→ TASK GOAL
An exact copy of the listing is required.

→ INFORMATION SUPPLIED
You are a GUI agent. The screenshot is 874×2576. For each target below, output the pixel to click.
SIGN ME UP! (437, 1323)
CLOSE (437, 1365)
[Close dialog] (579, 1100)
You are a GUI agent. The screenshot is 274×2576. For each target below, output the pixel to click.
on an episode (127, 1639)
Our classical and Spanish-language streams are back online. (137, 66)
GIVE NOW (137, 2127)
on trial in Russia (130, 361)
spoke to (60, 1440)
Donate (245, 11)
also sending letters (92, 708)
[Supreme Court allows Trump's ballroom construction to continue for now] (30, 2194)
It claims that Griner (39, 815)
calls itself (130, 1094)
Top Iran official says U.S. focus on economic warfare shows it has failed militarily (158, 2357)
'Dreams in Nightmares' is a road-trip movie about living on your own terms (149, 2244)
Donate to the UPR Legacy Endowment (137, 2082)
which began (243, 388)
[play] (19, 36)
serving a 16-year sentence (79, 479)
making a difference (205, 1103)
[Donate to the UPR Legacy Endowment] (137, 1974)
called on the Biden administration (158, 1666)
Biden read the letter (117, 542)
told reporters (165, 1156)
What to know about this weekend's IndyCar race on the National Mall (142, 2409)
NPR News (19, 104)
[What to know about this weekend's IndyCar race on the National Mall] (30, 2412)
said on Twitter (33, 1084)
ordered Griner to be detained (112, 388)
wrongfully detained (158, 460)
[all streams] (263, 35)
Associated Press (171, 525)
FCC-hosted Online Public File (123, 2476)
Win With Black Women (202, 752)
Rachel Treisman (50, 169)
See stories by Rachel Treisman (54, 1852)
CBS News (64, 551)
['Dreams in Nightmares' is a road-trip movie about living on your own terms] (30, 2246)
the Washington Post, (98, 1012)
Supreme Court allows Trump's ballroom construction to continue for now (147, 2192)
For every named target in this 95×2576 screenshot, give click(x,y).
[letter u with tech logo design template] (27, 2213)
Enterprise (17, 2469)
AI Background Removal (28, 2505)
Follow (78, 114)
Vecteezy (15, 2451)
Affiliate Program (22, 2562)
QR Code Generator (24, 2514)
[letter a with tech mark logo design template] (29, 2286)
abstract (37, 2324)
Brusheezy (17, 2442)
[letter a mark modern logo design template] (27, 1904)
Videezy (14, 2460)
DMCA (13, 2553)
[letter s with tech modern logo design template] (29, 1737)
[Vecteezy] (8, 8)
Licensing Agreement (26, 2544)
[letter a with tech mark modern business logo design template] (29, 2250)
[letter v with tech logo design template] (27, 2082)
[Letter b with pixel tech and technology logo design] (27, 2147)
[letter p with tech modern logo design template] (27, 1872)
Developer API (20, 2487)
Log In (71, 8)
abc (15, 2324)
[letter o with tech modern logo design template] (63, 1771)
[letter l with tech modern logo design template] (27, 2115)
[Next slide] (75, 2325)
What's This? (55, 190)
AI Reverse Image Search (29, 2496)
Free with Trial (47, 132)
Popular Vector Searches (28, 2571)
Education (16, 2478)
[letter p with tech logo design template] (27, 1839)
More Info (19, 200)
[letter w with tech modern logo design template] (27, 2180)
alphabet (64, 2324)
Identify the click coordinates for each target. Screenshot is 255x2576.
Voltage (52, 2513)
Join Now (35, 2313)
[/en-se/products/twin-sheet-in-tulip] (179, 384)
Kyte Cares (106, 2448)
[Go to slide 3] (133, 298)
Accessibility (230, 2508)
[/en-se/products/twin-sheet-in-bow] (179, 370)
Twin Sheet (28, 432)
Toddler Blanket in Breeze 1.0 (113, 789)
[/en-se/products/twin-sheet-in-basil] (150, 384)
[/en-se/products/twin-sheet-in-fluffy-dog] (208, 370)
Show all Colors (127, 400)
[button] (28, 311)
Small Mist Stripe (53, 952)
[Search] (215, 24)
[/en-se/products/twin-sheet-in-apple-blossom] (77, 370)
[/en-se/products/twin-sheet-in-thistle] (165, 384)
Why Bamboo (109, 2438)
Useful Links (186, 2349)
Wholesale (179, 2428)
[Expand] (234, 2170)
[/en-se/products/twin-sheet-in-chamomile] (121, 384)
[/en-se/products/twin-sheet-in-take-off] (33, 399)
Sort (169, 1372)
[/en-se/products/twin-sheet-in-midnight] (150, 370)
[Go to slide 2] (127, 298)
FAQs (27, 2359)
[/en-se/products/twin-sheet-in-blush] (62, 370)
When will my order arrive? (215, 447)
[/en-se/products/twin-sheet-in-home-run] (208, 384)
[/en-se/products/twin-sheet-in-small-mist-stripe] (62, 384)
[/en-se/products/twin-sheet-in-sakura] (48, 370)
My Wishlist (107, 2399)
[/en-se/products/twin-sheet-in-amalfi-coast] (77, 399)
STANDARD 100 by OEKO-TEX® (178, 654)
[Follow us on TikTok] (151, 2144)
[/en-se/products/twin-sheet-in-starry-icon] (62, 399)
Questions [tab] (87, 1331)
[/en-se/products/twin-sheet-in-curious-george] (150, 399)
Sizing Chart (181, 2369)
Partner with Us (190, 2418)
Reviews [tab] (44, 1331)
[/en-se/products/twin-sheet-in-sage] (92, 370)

→ WRITTEN RESPONSE
You are a GUI agent. The screenshot is 874×2576. For each target below, output the pixel to click.
SIGN ME UP! (437, 1323)
CLOSE (437, 1365)
[Close dialog] (579, 1100)
You are a GUI agent. The screenshot is 274×2576. For each target below, output the pixel to click.
on an episode (127, 1639)
Our classical and Spanish-language streams are back online. (137, 66)
GIVE NOW (137, 2127)
on trial in Russia (130, 361)
spoke to (60, 1440)
Donate (245, 11)
also sending letters (92, 708)
[Supreme Court allows Trump's ballroom construction to continue for now] (30, 2194)
It claims that Griner (39, 815)
calls itself (130, 1094)
Top Iran official says U.S. focus on economic warfare shows it has failed militarily (158, 2357)
'Dreams in Nightmares' is a road-trip movie about living on your own terms (149, 2244)
Donate to the UPR Legacy Endowment (137, 2082)
which began (243, 388)
[play] (19, 36)
serving a 16-year sentence (79, 479)
making a difference (205, 1103)
[Donate to the UPR Legacy Endowment] (137, 1974)
called on the Biden administration (158, 1666)
Biden read the letter (117, 542)
told reporters (165, 1156)
What to know about this weekend's IndyCar race on the National Mall (142, 2409)
NPR News (19, 104)
[What to know about this weekend's IndyCar race on the National Mall] (30, 2412)
said on Twitter (33, 1084)
ordered Griner to be detained (112, 388)
wrongfully detained (158, 460)
[all streams] (263, 35)
Associated Press (171, 525)
FCC-hosted Online Public File (123, 2476)
Win With Black Women (202, 752)
Rachel Treisman (50, 169)
See stories by Rachel Treisman (54, 1852)
CBS News (64, 551)
['Dreams in Nightmares' is a road-trip movie about living on your own terms] (30, 2246)
the Washington Post, (98, 1012)
Supreme Court allows Trump's ballroom construction to continue for now (147, 2192)
For every named target in this 95×2576 screenshot, give click(x,y).
[letter u with tech logo design template] (27, 2213)
Enterprise (17, 2469)
AI Background Removal (28, 2505)
Follow (78, 114)
Vecteezy (15, 2451)
Affiliate Program (22, 2562)
QR Code Generator (24, 2514)
[letter a with tech mark logo design template] (29, 2286)
abstract (37, 2324)
Brusheezy (17, 2442)
[letter a mark modern logo design template] (27, 1904)
Videezy (14, 2460)
DMCA (13, 2553)
[letter s with tech modern logo design template] (29, 1737)
[Vecteezy] (8, 8)
Licensing Agreement (26, 2544)
[letter a with tech mark modern business logo design template] (29, 2250)
[letter v with tech logo design template] (27, 2082)
[Letter b with pixel tech and technology logo design] (27, 2147)
[letter p with tech modern logo design template] (27, 1872)
Developer API (20, 2487)
Log In (71, 8)
abc (15, 2324)
[letter o with tech modern logo design template] (63, 1771)
[letter l with tech modern logo design template] (27, 2115)
[Next slide] (75, 2325)
What's This? (55, 190)
AI Reverse Image Search (29, 2496)
Free with Trial (47, 132)
Popular Vector Searches (28, 2571)
Education (16, 2478)
[letter p with tech logo design template] (27, 1839)
More Info (19, 200)
[letter w with tech modern logo design template] (27, 2180)
alphabet (64, 2324)
Identify the click coordinates for each target. Screenshot is 255x2576.
Voltage (52, 2513)
Join Now (35, 2313)
[/en-se/products/twin-sheet-in-tulip] (179, 384)
Kyte Cares (106, 2448)
[Go to slide 3] (133, 298)
Accessibility (230, 2508)
[/en-se/products/twin-sheet-in-bow] (179, 370)
Twin Sheet (28, 432)
Toddler Blanket in Breeze 1.0 (113, 789)
[/en-se/products/twin-sheet-in-basil] (150, 384)
[/en-se/products/twin-sheet-in-fluffy-dog] (208, 370)
Show all Colors (127, 400)
[button] (28, 311)
Small Mist Stripe (53, 952)
[Search] (215, 24)
[/en-se/products/twin-sheet-in-apple-blossom] (77, 370)
[/en-se/products/twin-sheet-in-thistle] (165, 384)
Why Bamboo (109, 2438)
Useful Links (186, 2349)
Wholesale (179, 2428)
[Expand] (234, 2170)
[/en-se/products/twin-sheet-in-chamomile] (121, 384)
[/en-se/products/twin-sheet-in-take-off] (33, 399)
Sort (169, 1372)
[/en-se/products/twin-sheet-in-midnight] (150, 370)
[Go to slide 2] (127, 298)
FAQs (27, 2359)
[/en-se/products/twin-sheet-in-blush] (62, 370)
When will my order arrive? (215, 447)
[/en-se/products/twin-sheet-in-home-run] (208, 384)
[/en-se/products/twin-sheet-in-small-mist-stripe] (62, 384)
[/en-se/products/twin-sheet-in-sakura] (48, 370)
My Wishlist (107, 2399)
[/en-se/products/twin-sheet-in-amalfi-coast] (77, 399)
STANDARD 100 by OEKO-TEX® (178, 654)
[Follow us on TikTok] (151, 2144)
[/en-se/products/twin-sheet-in-starry-icon] (62, 399)
Questions [tab] (87, 1331)
[/en-se/products/twin-sheet-in-curious-george] (150, 399)
Sizing Chart (181, 2369)
Partner with Us (190, 2418)
Reviews [tab] (44, 1331)
[/en-se/products/twin-sheet-in-sage] (92, 370)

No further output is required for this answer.